Recently, there has been a proliferation of news stories about the destruction of Christmas in England and the US to cater to the tastes of anti-Christian minorities. For instance, in 2002 in Mobile, Alabama, the annual Christmas parade, celebrated since 1945, was to be renamed “The Jolly Holiday” parade. According to the organizers, “They said they wanted a name that was more inclusive, since the parade this year would include Hanukkah and Kwanzaa floats along with the usual Christmas fair [sic].”
Are we losing Christmas to pander to celebrators of Kwanzaa? The answer is no.
Kwanzaa is the ersatz African holiday invented in 1966 by an American Negro who goes by the name of Maulana Ron Karenga. Kwanzaa is supposed to be a Negro alternative to Christmas. It is a seven-day feast, celebrated from December 26 to January 1. Each day of Kwanzaa commemorates a different concept: unity (not diversity; unity is for them, diversity for us), self-determination, collective work and responsibility, cooperative economics, purpose, creativity, and faith.
Up to this point, most people will give Kwanzaa a respectful hearing. But wait: To commemorate each day of Kwanzaa, a candle is lit in a seven-branch candelabrum called the “Kinara.” Now “Kinara” is supposed to sound like “Menorah,” but with a “k” for Kwanzaa. Get it? (I know, you thought that the Kinara was a rank in the Ku Klux Klan, somewhere between the Kleagle and the Kligrapp.) The Kinara reveals just how infantile, contrived, and derivative Kwanzaa really is.

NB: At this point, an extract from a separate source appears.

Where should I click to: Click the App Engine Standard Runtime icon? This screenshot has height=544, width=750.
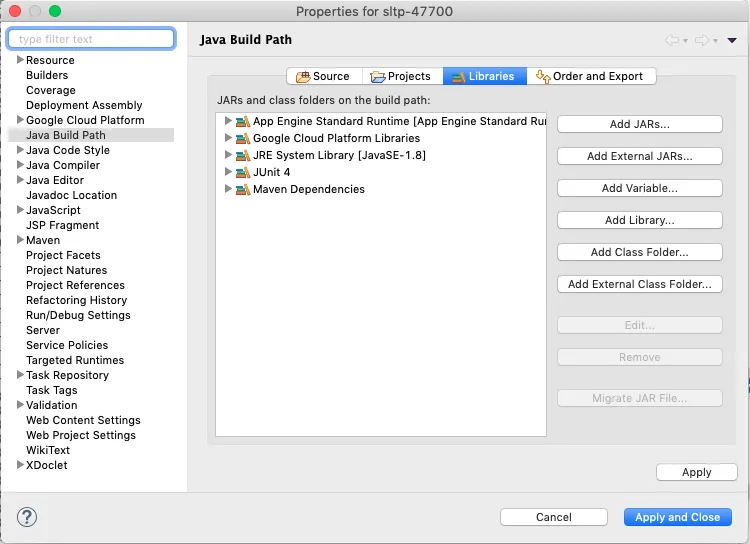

Even the most patronizing liberals roll their eyes.
But stupidity is no bar to advancement in today’s America, so Kwanzaa is slowly on the rise. In 1997 the US Post Office released a Kwanzaa stamp. Merchandisers see the potential for Kwanzaa profits, and so do politicians. Bill Clinton began issuing annual Kwanzaa proclamations, a practice continued by the “conservative” president George W. Bush.
But Kwanzaa is not destroying Christmas. Most Americans still have never heard of it, and no white American can think of it without embarrassment. Even white liberals probably prefer not to think of it at all, so it is not likely to be in the back of their minds when they wish you a hearty “Happy Holidays!” Besides, most blacks who celebrate Kwanzaa probably celebrate Christmas too, so it is unlikely that they would bristle to the defense of Kwanzaa if wished a “Merry Christmas!”
No, it is the Jews who stole Christmas. Kwanzaa merely apes Hanukkah. Hanukkah is a minor Jewish holiday that celebrates, like most Jewish holidays, the massacre of tribal enemies. It is primarily in the US that Hanukkah has been promoted as a Jewish rival to Christmas.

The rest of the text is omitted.